Text and images by Travel Purist
Not on the usual tourist circuit, Latvia is a country that takes you by surprise. Few know that its sub-zero winter temperatures are offset by beautiful beaches and while the capital, Riga, is sure to blow your mind with its pretty Art Nouveau architecture and streetside buildings that exude fine art, you will find that Latvia’s most interesting historical sights are also its darkest.
Once part of the German, Swedish and Russian empires as well as the Polish-Lithuanian Commonwealth, Latvia was forcibly occupied by Soviet Russia in 1940 and won its independence only in 1991. The Soviet era was possibly the darkest period in the country’s history and the Occupation Museum (Strelnieku Square, opposite Akmens Bridge, Riga) documents much of the history and horror of the period including a reconstruction of the Siberian gulags that much of the population was deported to on flimsy grounds. Just outside the museum is the Riflemen Monument – a Soviet era tribute to Lenin’s bodyguards – while a short distance from here is the Freedom Monument that honours soldiers killed during the Latvian War of Independence. But the building that’s sure to sober your holiday mood is the KGB Building, now a museum.

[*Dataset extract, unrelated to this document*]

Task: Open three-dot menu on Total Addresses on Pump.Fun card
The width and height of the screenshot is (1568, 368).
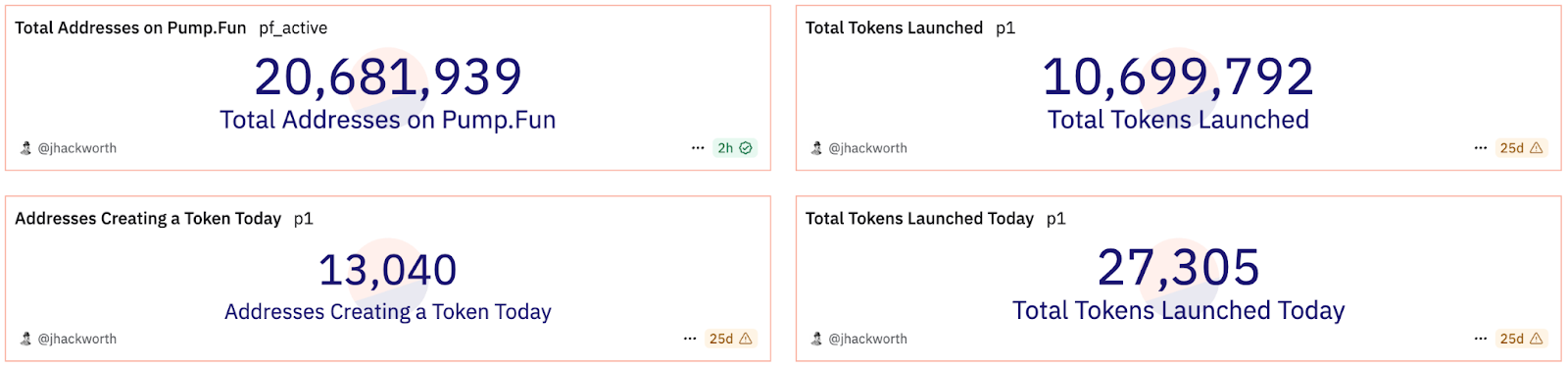Action: [x=698, y=148]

Known locally as the ‘Corner Building’, the KGB Building (Brivibas iela 61) was Riga’s original house of horrors. The headquarters of the ‘Cheka’ or the Soviet Secret Service, its beautiful Art Nouveau façade is deceptive; it hides the ugliest reality of Latvia’s Communist regime. Guided tours are conducted in English, Latvian, German and Russian, and visitors are forbidden entry on their own for fear that they might get lost in the maze of rooms and torture chambers.
“…the Soviet Union always appeared to be the world’s most active fighter for peace but never for a moment abandoned the idea of a global proletarian revolution or the struggle against imperialism, the result of which was the Cold War and armed conflict in just about every continent after World War II. Prisoners have also remembered the interrogators’ characteristic manner of questioning, when apparent kindness and helpfulness were followed by a brutal blow and torture, if the hoped-for objective was not achieved with ‘humane’ methods,” says the detailed introduction to the building, in a brochure provided by the Riga 2014 Foundation.
The interior is proof enough – art exhibitions and film screenings bring alive the terror of the repressive era, and the guide leads us through the detention cells, interrogation rooms and narrow passageways mockingly nicknamed ‘King’s Street’ (for the slightly better condition of its inmates) and ‘Rose Street’ (occupied by female prisoners) by Secret Service agents. A dark cell with a tiny window that lets in barely a sliver of light is transformed by the flick of a switch and we are told, as we squint in the blinding glare of bright lights, that these lights were left on all night, which together with night-long interrogation, ensured that the prisoners were left in a state of more-or-less permanent sleeplessness. Once inside this house of terror, politicians, artists, writers and others usually disappeared without a trace.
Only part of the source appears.